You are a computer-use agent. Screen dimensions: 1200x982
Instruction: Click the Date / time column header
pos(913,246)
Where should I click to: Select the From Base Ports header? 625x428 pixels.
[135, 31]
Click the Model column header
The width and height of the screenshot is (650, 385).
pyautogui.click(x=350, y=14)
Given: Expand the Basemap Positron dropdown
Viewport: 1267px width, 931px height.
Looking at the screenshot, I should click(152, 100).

---

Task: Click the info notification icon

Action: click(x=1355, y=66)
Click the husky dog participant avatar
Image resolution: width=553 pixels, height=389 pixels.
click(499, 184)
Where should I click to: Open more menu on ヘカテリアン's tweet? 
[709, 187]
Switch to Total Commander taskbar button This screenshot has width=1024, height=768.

---

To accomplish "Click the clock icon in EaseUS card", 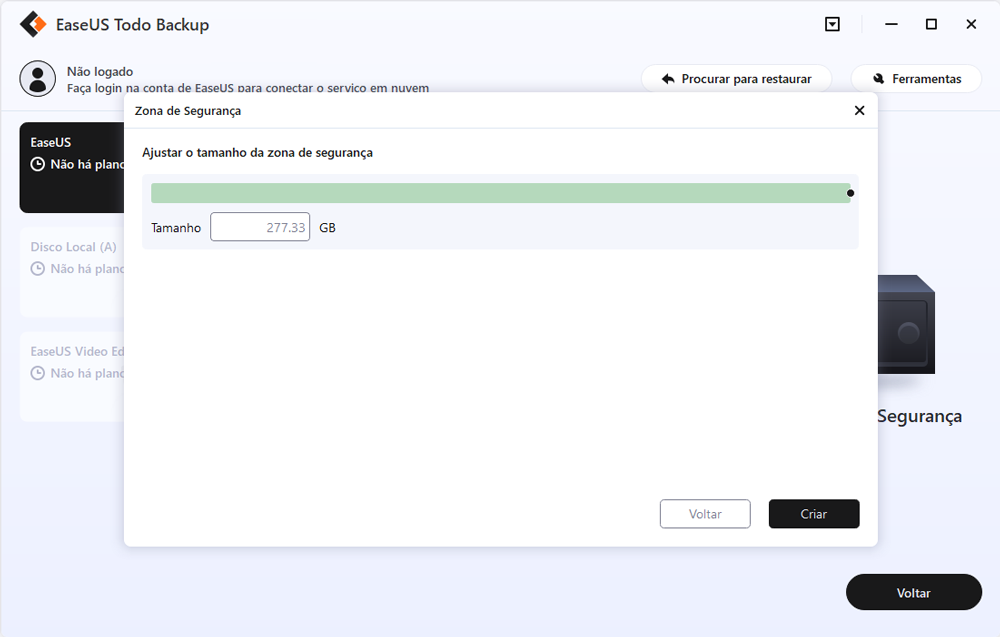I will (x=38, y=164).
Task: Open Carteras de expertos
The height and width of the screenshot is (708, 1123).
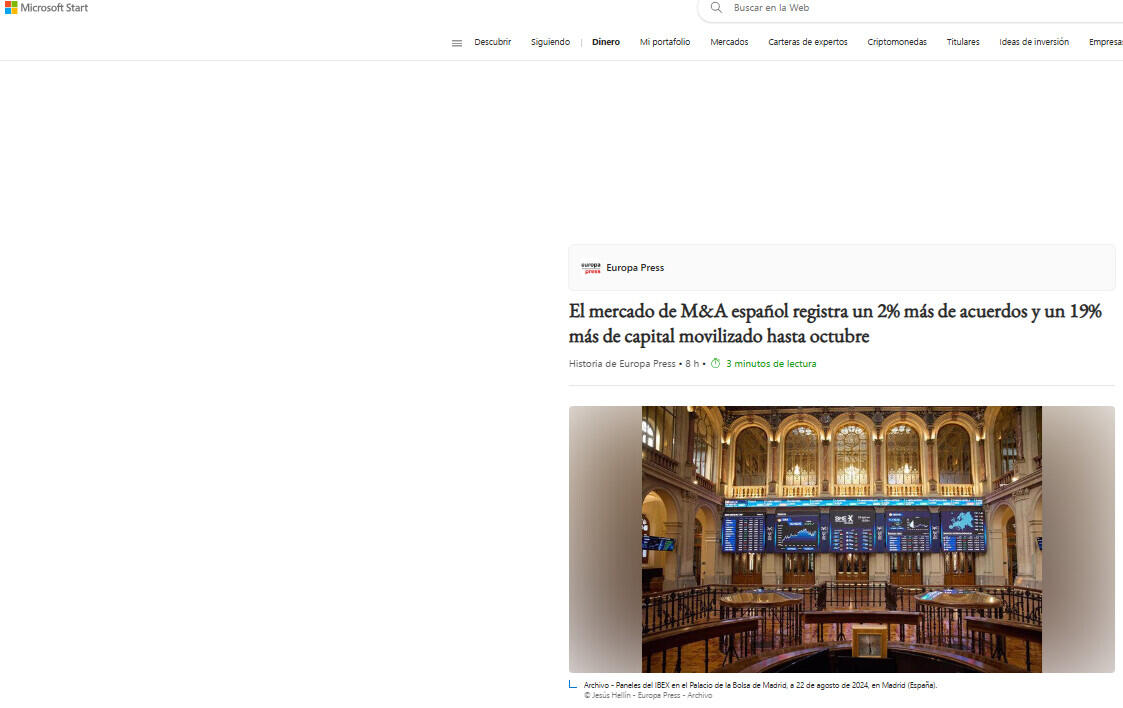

What to produce
Where the listing above has a line with "You are a computer-use", start there, and output every line exactly through the line with "Given: Expand the Basemap Positron dropdown", which is also included.

Answer for this exercise
You are a computer-use agent. Screen dimensions: 1200x982
Instruction: Click the Date / time column header
pos(913,246)
Where should I click to: Select the From Base Ports header? 625x428 pixels.
[135, 31]
Click the Model column header
The width and height of the screenshot is (650, 385).
pyautogui.click(x=350, y=14)
Given: Expand the Basemap Positron dropdown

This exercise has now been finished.